**What this task involves**. Extend the news report on the death of weapons expert David Kelly, picking up after its final sentence.

**Text block**.
______

PM under fire after expert's death
LONDON, England (CNN) -- British Prime Minister Tony Blair is coming under renewed criticism over his government's Iraqi policy after the death of a key UK weapons expert.
Police confirmed Saturday that a body found in a rural area north of London is that of missing defense ministry official David Kelly.
Kelly, 59, bled to death from a cut to his left wrist, police said.
They said a knife and a package of painkeller tablets were found with the body when it was discovered 8 kilometers (five miles) from Kelly's house in Southmoor, Oxfordshire.
"Whilst our inquiries are continuing, there is no indication at this stage of any other party being involved," David Purnell, acting superintendent of Thames Valley Police, told reporters in Wantage, near Southmoor.
The British leader arrived at a military airbase in southern Seoul on Sunday following his visit to Japan.
Blair will hold a summit with South Korean president Roh Moo-Hyun Roh before departing later in the day for Beijing.
Kelly, an expert in biological weapons, had been caught up in a fierce row between the government and the British Broadcasting Corporation over a report that Downing Street had "sexed up" a dossier on Iraq's weapons of mass destruction.
UK Prime Minister Tony Blair called Kelly's death "an absolutely terrible tragedy."
"I'm profoundly saddened for David Kelly and for his family. He was a fine public servant who did an immense amount of good for his country in the past and I'm sure would have done so again in the future," said Blair.
Kelly's family said in a statement that his professional life was one of "integrity, honor and dedication to finding the truth, often in the most difficult circumstances.
"Events over recent weeks have made David's life intolerable, and all of those involved should reflect long and hard on this fact."
Earlier Saturday, Blair faced tough questions about Kelly's death at a joint news conference with Japanese Prime Minister Junichiro Koizumi in Tokyo.
He was asked if Defence Secretary Geoff Hoon or his communications chief Alastair Campbell would resign over the affair, but refused to be drawn.
Blair said politicians and the media alike "should show some respect and restraint" ahead of the inquiry into Kelly's death.
Asked if Kelly's death was "in some way on your conscience," Blair replied: "I totally understand why you want me to elaborate on what I said this morning, but let me repeat it, there is going to be a full independent inquiry.
"I think we should make our judgment after we get the fact."
As the press conference ended a journalist shouted: "Have you got blood on your hands prime minister? Are you going to resign?" That question was not answered because Japanese authorities were wrapping up the briefing.

______

**Information supplied**.
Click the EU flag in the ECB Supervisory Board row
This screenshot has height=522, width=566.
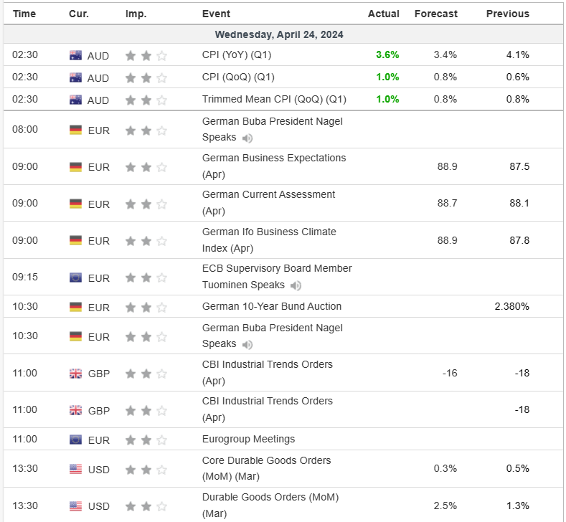tap(75, 278)
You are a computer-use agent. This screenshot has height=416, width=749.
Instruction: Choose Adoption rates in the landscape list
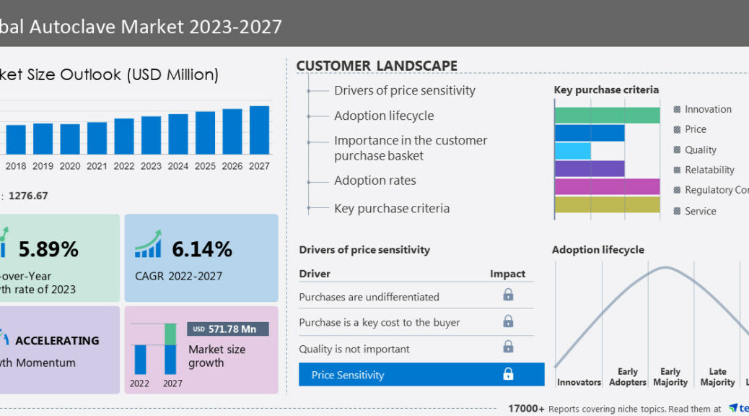point(375,181)
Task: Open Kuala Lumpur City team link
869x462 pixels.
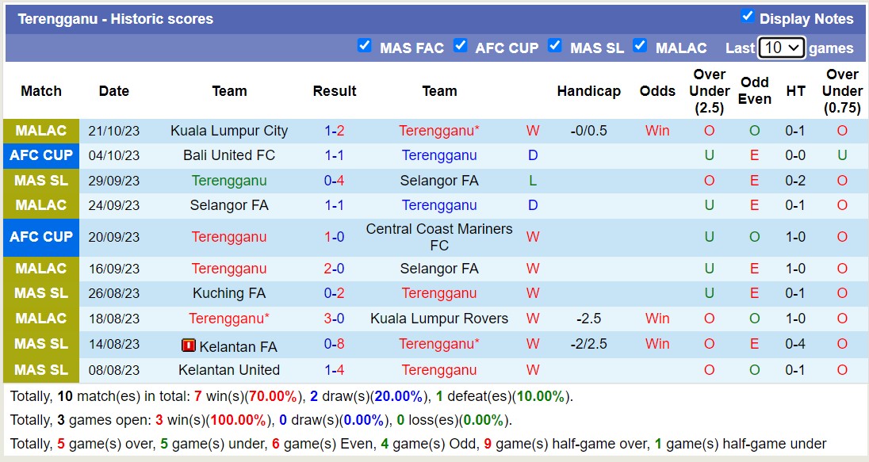Action: pyautogui.click(x=229, y=131)
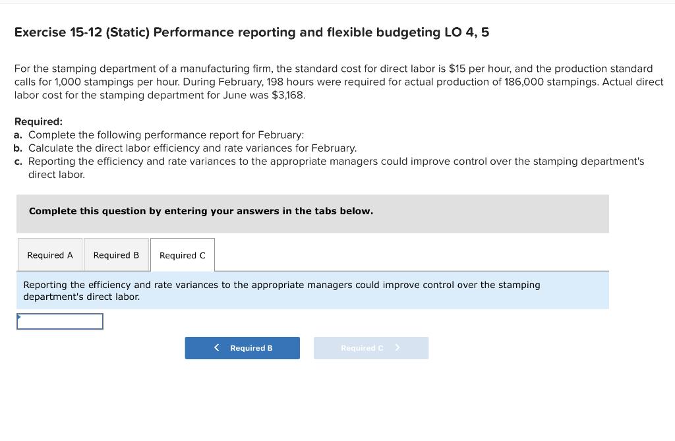Select the active Required C tab
Image resolution: width=675 pixels, height=441 pixels.
183,255
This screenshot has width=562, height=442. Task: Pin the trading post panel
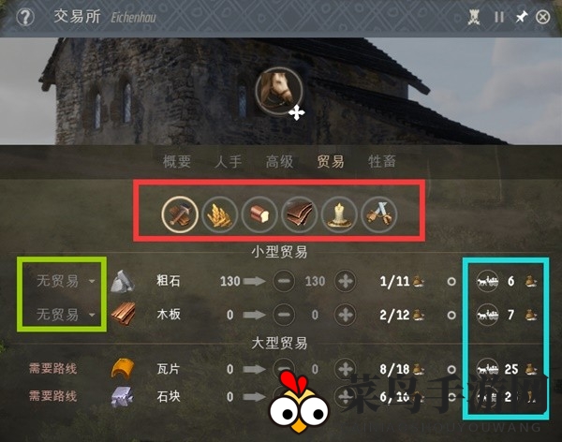522,17
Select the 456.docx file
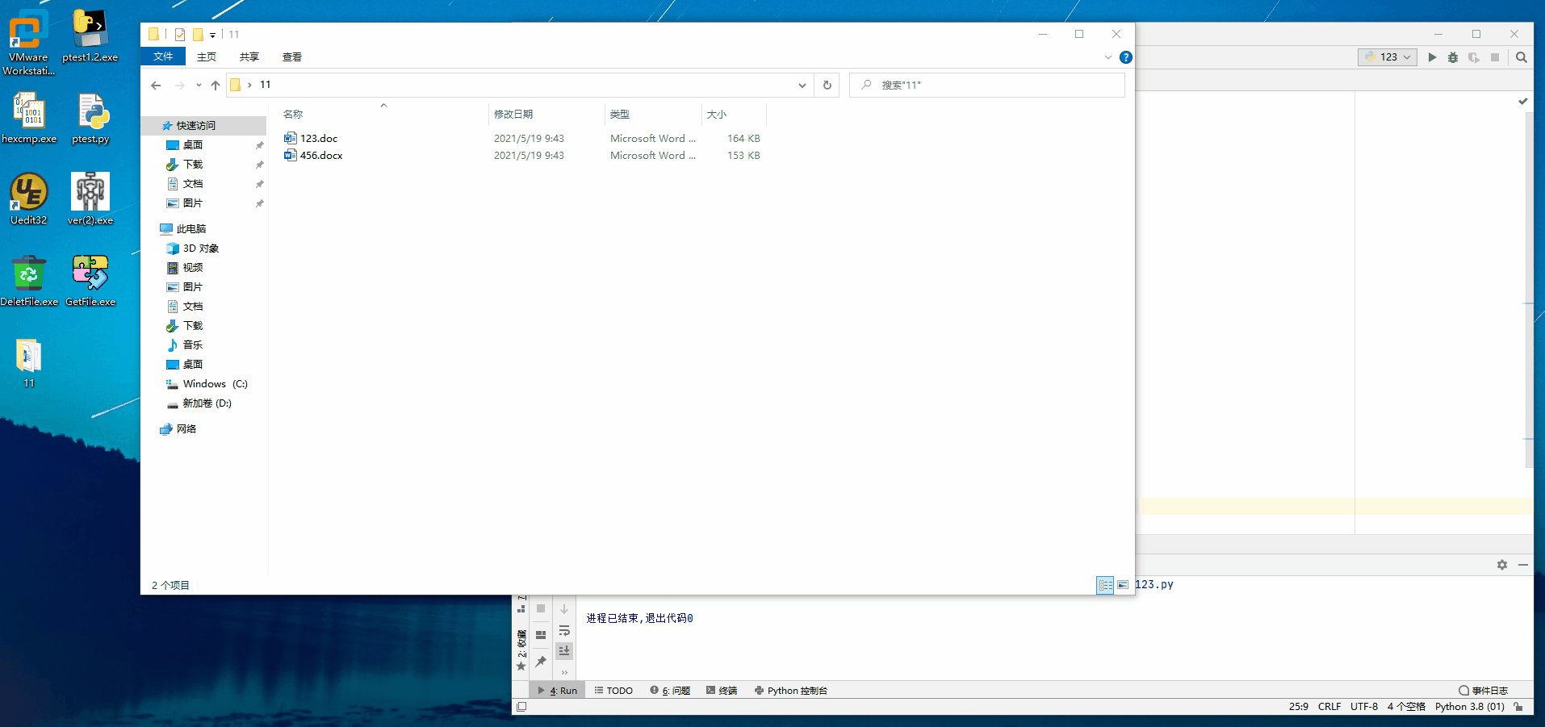 point(321,156)
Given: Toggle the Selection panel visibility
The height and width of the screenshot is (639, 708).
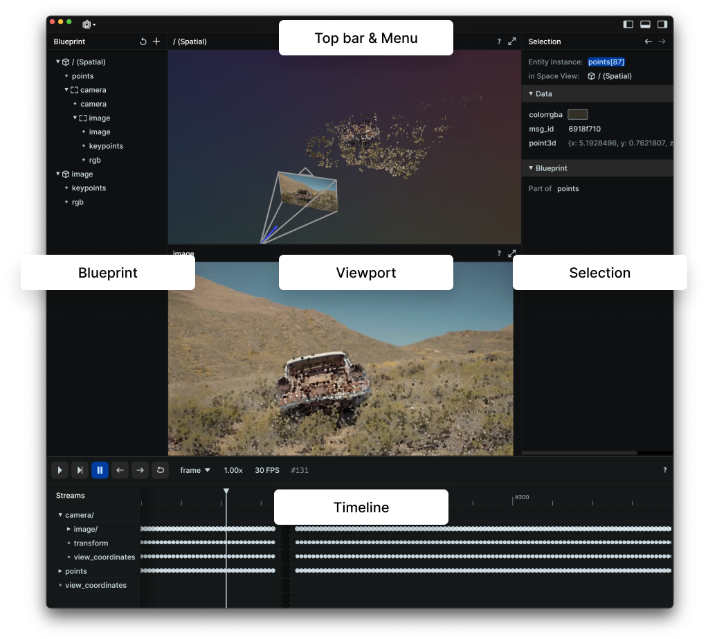Looking at the screenshot, I should tap(663, 24).
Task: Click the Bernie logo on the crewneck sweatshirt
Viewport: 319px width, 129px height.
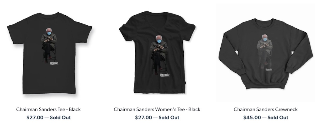Action: [269, 70]
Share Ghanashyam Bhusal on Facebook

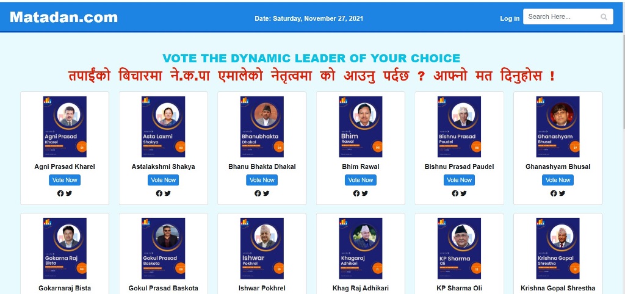[554, 193]
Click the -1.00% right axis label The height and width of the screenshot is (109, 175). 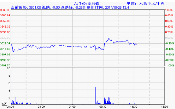[169, 65]
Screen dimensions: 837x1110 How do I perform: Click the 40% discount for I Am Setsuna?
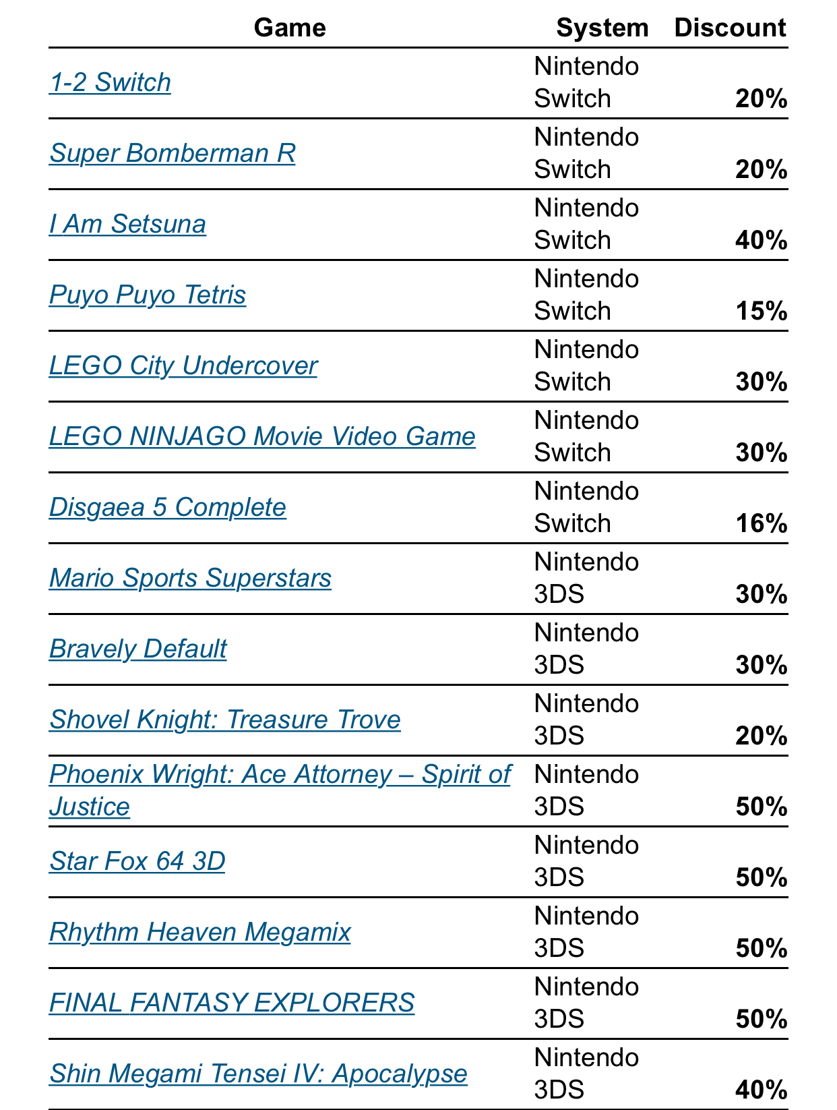tap(762, 241)
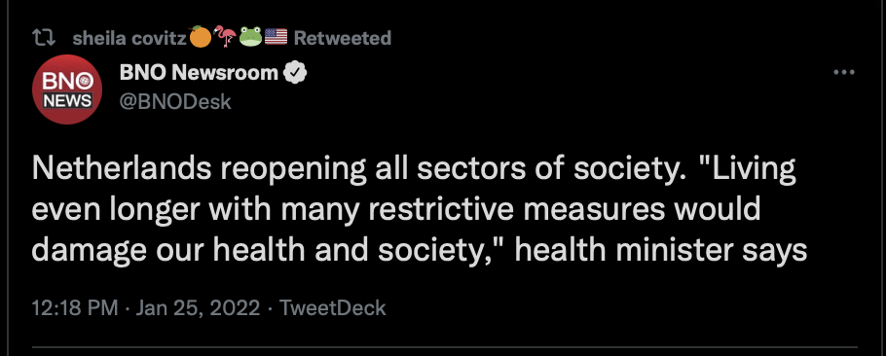This screenshot has height=356, width=886.
Task: Click the orange emoji after covitz
Action: (200, 37)
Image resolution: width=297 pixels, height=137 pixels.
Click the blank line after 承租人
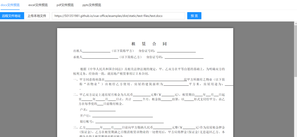click(100, 57)
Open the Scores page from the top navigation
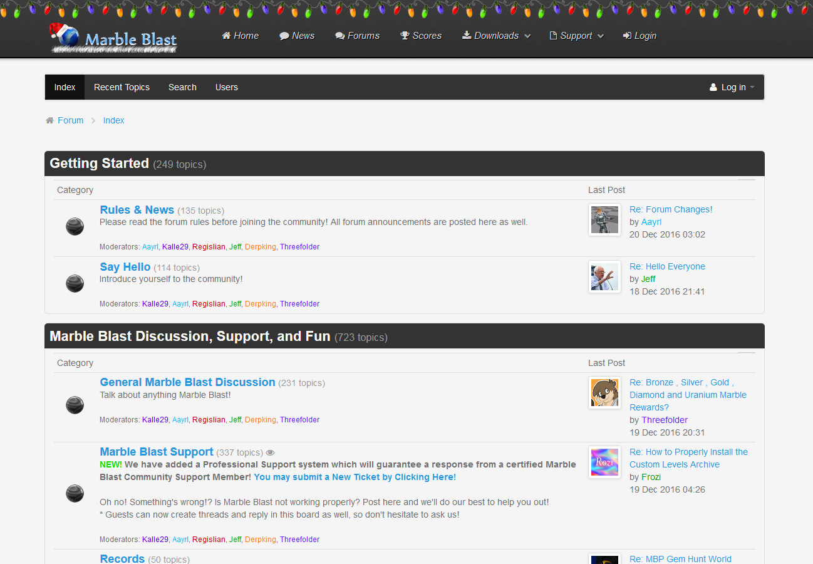Screen dimensions: 813x564 click(x=421, y=36)
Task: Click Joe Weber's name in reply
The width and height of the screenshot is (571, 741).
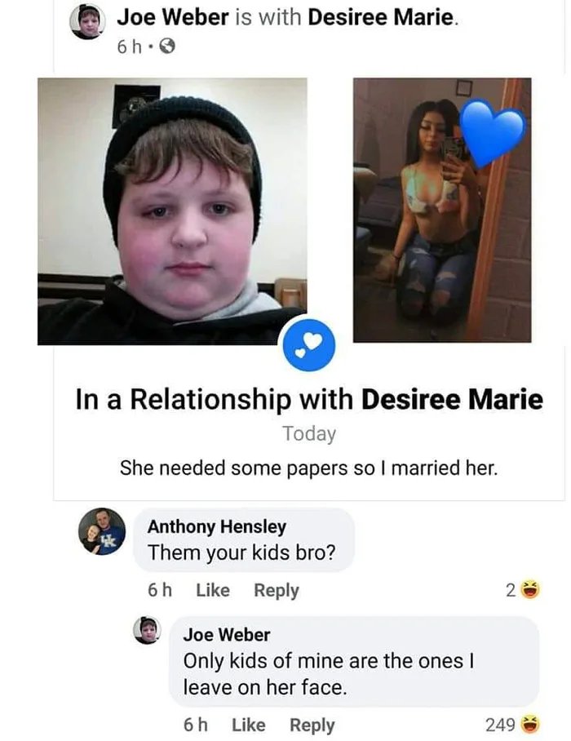Action: click(227, 634)
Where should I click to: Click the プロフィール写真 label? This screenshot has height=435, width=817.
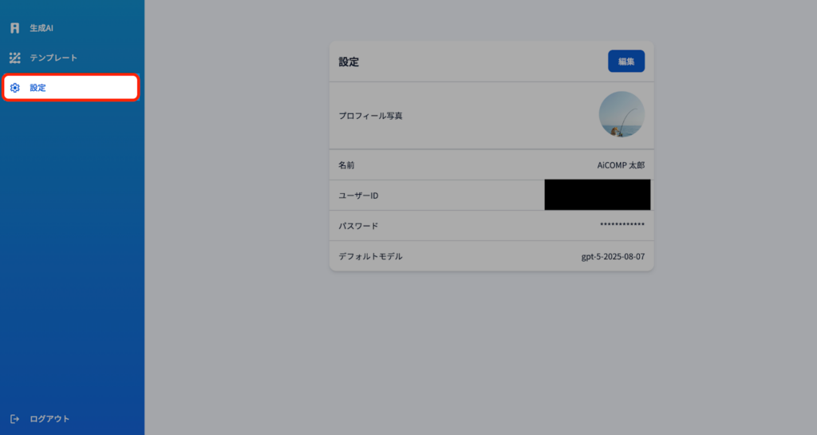tap(370, 116)
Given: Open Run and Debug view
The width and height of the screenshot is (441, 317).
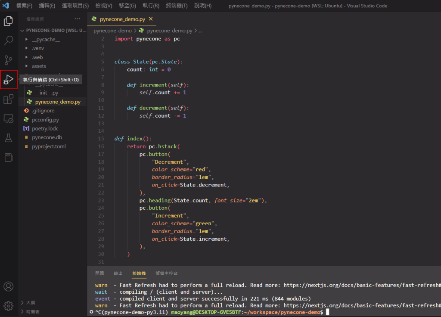Looking at the screenshot, I should click(8, 80).
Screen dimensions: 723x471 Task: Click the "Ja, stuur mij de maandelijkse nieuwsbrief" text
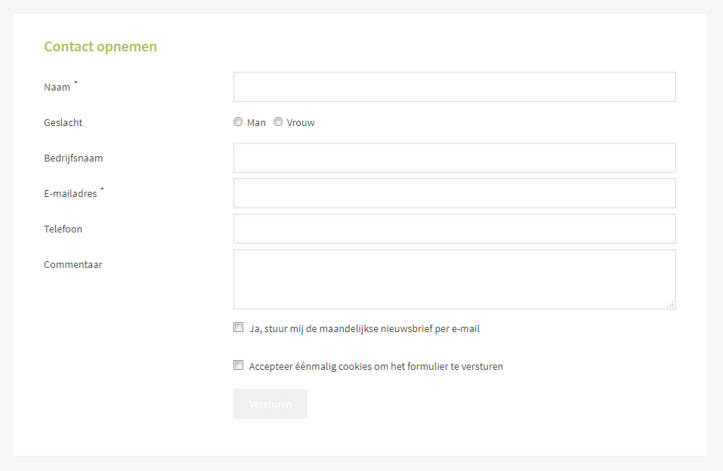pyautogui.click(x=364, y=329)
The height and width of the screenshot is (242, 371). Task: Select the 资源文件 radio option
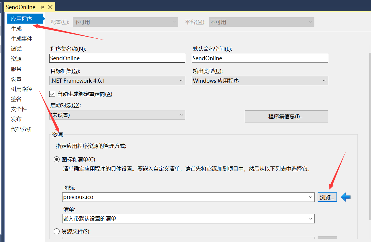56,231
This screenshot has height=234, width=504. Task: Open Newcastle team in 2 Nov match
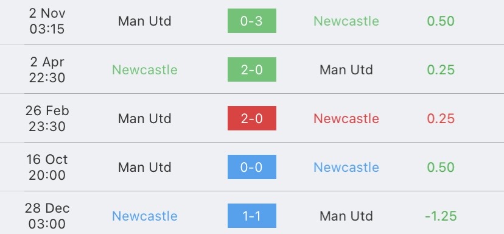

______

**Written answer**.
Blair, who is in Tokyo as part of a round-the-world diplomatic tour, has already announced an independent judicial inquiry into events leading up to Kelly's death.
"There is now, however, going to be a due process and a proper and independent inquiry and I believe that should be allowed to establish the facts," he told reporters in Tokyo.
"And I hope we can set aside the speculation and the claims and the counter-claims and allow that due process to take its proper course," he said.
Meanwhile, Conservative leader Iain Duncan Smith has written to Blair demanding that he recall Parliament from its summer recess to consider the fallout from Kelly's death.
He also called for a broader inquiry into the government's handling of intelligence on Iraq.
Glenda Jackson, a Labour Party MP and former cabinet minister under Blair, said the prime minister "should bite the bullet and resign."
She told SKY News that Kelly's death "is absolutely appalling ... and shameful and disgraceful."
Kelly was reported missing Thursday, two days after being questioned by MPs investigating BBC claims that Campbell "sexed up" intelligence on Iraq.
He was called to appear before the committee after being identified as the probable source for reporter Andrew Gilligan's story by his bosses at the Ministry of Defence.
Kelly's wife Janice had told a friend he was "very, very stressed and unhappy about what had happened and this was really not the kind of world he wanted to live in."
He had three daughters -- Sian, 32, and twins Rachel and Ellen, 30.
Meanwhile, Andrew Mackinlay, the Labour MP whose tough public questioning of Kelly was criticised following his disappearance, has issued a statement expressing his sorrow.
"I deeply regret Dr. Kelly's death. I am sorry for any of the stress that, albeit unintentionally, I may have caused him during his questioning before the Foreign Affairs Select Committee.
"I wish to express my sincere condolences to his wife and family."